◆ DIRECTIONS: Go through the data and report each line that holds the string "will".

Collection entries:

= = =

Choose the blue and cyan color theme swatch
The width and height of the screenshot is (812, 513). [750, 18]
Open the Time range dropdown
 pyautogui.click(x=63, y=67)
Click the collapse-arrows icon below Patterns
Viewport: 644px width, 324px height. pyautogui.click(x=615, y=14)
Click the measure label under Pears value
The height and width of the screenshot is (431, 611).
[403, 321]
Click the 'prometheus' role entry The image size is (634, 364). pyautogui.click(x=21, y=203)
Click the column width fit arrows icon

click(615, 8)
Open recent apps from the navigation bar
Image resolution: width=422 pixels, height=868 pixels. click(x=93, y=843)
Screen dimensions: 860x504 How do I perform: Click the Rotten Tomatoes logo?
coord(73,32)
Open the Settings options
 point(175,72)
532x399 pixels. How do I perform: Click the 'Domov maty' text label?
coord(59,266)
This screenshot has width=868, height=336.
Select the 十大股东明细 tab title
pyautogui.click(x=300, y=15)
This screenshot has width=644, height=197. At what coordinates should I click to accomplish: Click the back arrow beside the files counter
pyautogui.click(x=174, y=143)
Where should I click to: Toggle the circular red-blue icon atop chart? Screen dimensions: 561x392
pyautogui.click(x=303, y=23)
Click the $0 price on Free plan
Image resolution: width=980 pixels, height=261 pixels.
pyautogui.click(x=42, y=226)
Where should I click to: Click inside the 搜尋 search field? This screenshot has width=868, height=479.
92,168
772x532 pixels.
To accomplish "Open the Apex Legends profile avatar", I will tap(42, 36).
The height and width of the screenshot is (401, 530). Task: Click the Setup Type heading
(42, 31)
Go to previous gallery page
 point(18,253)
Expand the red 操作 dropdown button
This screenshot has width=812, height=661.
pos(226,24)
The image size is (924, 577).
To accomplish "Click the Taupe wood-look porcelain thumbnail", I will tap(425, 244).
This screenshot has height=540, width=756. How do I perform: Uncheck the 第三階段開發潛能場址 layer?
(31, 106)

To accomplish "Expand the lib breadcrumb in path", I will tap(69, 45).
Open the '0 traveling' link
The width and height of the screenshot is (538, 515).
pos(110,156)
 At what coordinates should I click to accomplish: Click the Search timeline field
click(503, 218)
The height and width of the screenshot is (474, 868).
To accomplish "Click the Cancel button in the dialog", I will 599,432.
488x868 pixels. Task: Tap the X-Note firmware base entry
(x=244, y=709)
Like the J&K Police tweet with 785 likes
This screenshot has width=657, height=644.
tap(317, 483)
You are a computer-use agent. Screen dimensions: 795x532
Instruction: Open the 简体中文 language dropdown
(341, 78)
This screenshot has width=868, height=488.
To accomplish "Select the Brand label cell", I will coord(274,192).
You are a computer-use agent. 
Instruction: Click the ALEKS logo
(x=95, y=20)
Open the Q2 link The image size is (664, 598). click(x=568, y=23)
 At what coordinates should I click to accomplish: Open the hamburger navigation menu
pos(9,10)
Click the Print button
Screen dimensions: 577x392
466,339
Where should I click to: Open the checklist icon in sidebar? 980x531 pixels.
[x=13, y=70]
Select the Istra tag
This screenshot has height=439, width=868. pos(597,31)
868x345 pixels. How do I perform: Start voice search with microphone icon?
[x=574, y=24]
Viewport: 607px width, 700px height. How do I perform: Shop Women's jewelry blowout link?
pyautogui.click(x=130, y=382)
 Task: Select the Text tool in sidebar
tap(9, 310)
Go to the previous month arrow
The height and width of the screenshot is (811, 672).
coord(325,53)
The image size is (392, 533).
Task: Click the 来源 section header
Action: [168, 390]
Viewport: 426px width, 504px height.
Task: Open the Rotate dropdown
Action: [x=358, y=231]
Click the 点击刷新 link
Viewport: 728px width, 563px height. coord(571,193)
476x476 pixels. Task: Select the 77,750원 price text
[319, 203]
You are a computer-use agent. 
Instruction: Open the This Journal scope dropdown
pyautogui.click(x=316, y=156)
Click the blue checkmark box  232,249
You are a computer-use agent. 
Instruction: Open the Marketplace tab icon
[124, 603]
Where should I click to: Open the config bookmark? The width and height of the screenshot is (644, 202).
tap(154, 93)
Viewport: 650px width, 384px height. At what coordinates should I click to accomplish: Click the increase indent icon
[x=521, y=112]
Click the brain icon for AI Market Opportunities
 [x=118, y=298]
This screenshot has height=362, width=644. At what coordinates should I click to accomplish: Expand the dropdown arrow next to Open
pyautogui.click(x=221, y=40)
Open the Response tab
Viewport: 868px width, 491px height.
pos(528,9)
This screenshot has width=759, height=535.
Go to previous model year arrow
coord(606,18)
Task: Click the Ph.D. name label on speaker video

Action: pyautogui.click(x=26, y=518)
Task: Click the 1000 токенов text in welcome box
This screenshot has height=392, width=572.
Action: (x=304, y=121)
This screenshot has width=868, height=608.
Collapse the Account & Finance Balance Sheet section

= = =

◆ TASK OUTPUT:
To accomplish "Open the Apex Legends profile avatar", I will tap(42, 36).
To accomplish "Click the Taupe wood-look porcelain thumbnail", I will tap(425, 244).
To accomplish "Expand the lib breadcrumb in path", I will tap(69, 45).
To accomplish "Click the Cancel button in the dialog", I will 599,432.
To accomplish "Select the Brand label cell", I will coord(274,192).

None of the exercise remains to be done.